─── DATA FOR THIS TASK ───
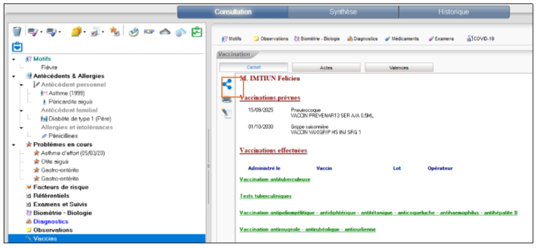Select the Actes vaccination tab
The image size is (539, 248).
(x=326, y=67)
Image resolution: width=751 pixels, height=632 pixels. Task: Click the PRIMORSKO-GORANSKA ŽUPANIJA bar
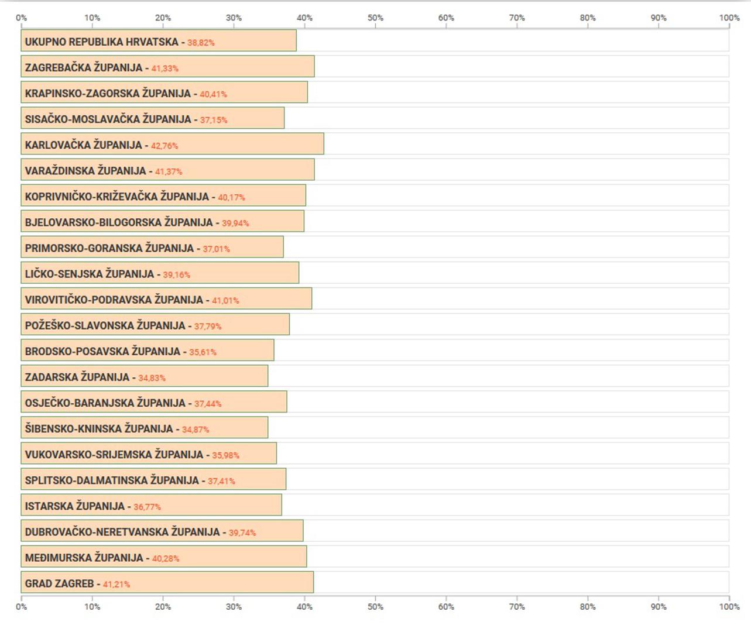point(152,247)
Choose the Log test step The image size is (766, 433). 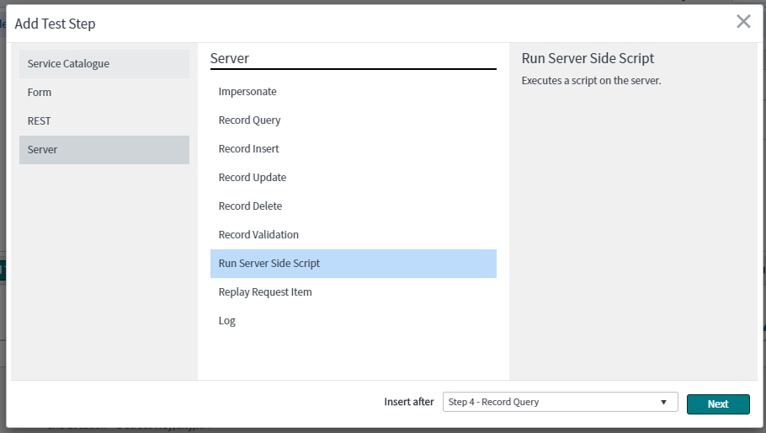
───
> **EXERCISE REQUIREMENTS**
Your answer must be an exact copy of the lines from the line with "Image resolution: width=751" to the final line of the data, both ends included, and no pictures.

> **RESULT OF THIS TASK**
Image resolution: width=751 pixels, height=632 pixels. Task: Click the PRIMORSKO-GORANSKA ŽUPANIJA bar
point(152,247)
Choose the Log test step The image size is (766, 433). 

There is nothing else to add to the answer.